>>>

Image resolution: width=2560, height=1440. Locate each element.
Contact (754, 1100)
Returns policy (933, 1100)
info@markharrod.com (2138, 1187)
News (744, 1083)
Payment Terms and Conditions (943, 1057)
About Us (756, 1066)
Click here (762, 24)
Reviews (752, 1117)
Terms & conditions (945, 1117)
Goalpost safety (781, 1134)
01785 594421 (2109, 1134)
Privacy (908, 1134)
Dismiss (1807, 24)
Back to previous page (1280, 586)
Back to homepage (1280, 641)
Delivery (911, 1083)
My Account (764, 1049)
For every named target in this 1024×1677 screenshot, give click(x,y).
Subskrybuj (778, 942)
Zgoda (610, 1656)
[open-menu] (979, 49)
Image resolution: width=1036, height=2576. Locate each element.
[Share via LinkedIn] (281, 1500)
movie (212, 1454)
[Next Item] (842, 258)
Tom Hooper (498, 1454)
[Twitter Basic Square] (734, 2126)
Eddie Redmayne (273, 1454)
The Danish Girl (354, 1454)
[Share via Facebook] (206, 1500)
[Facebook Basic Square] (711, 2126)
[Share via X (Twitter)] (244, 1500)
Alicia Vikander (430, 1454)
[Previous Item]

<<<

REQUIREMENT: Retype every entry exactly as it stands.

REPLY TO THE TASK:
Image resolution: width=2560, height=1440. Locate each element.
Contact (754, 1100)
Returns policy (933, 1100)
info@markharrod.com (2138, 1187)
News (744, 1083)
Payment Terms and Conditions (943, 1057)
About Us (756, 1066)
Click here (762, 24)
Reviews (752, 1117)
Terms & conditions (945, 1117)
Goalpost safety (781, 1134)
01785 594421 (2109, 1134)
Privacy (908, 1134)
Dismiss (1807, 24)
Back to previous page (1280, 586)
Back to homepage (1280, 641)
Delivery (911, 1083)
My Account (764, 1049)
For every named target in this 1024×1677 screenshot, give click(x,y).
Subskrybuj (778, 942)
Zgoda (610, 1656)
[open-menu] (979, 49)
Image resolution: width=1036, height=2576. Locate each element.
[Share via LinkedIn] (281, 1500)
movie (212, 1454)
[Next Item] (842, 258)
Tom Hooper (498, 1454)
[Twitter Basic Square] (734, 2126)
Eddie Redmayne (273, 1454)
The Danish Girl (354, 1454)
[Share via Facebook] (206, 1500)
[Facebook Basic Square] (711, 2126)
[Share via X (Twitter)] (244, 1500)
Alicia Vikander (430, 1454)
[Previous Item]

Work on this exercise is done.